Background: We investigated whether dolutegravir alone was able to maintain virological suppression in HIV-1-infected patients on a successful dolutegravir-based standardized triple-therapy.
Methods: MONCAY was a 48-week multicentric, randomized, open-label, 12% non-inferiority margin study. Inclusion criteria were: age ≥18 years, CD4 nadir >100/µl, no previous AIDS event, plasma HIV-RNA (pVL) < 50 copies/ml for ≥12 months, stable regimen with once daily dolutegravir/abacavir/lamivudine (DTG/ABC/3TC) and no failure or resistance to any integrase inhibitor (INI). Patients were 1:1 randomized to continue DTG/ABC/3TC or to simplify to DTG monotherapy. The primary endpoint was the proportion of patients with pVL < 50 copies/ml at week (W) 24 in intention-to-treat (ITT), missing or switch equals failure (M=F); modified ITT (mITT) excluding patients who had non-inclusion criteria; Per-protocol (PP) excluding from mITT patients with major protocol deviation.
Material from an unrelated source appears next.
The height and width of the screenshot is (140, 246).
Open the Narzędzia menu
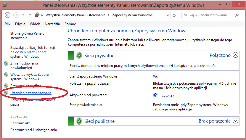(x=52, y=24)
Virologic failure (VF) was defined as two consecutive pVL >50 copies/ml within 2 weeks apart.
Results: Seventy-eight patients were assigned to DTG and 80 to continue DTG/ABC/3TC. Of these 158 patients, 3 had non-inclusion criteria and 6 had major protocol deviation in the DTG arm; 2 had non-inclusion criteria and 1 had major protocol deviation in the DTG/ABC/3TC arm. By W24, 2 patients in DTG group experienced VF (both at W24) without resistance to the INI class; 1 patient stopped DTG/ABC/3TC due to adverse event (at W4). In ITT (n=158), the success rate was 73/78 (93.6%) in the DTG arm and 77/80 (96.3%) in the DTG/ABC/3TC arm; difference 3.9%, 95%CI: -5.0 to 10.8. This figure was 1.4%; 95%CI: -4.5 to 8.1 in mITT (n=153) and 1.6%; 95%CI: -4.5 to 8.8 in PP (n=146). During subsequent follow-up, 3 additional patients in the DTG arm experienced VF (2 at W36 and 1 at W48) with emerging resistance mutations to INI in 2 cases, whereas none occurred in the DTG/ABC/3TC group (difference 6.5%, 95%CI: -1.8 to 15.6). The DSMB recommended to re-intensify the DTG arm with standardized triple-therapy.
Conclusions: Although non-inferior to DTG/ABC/3TC at W24, DTG monotherapy was not a valid option to maintain virological suppression overtime in HIV-1-infected patients on a successful DTG/ABC/3TC triple-therapy and favoured emergence of INI resistance.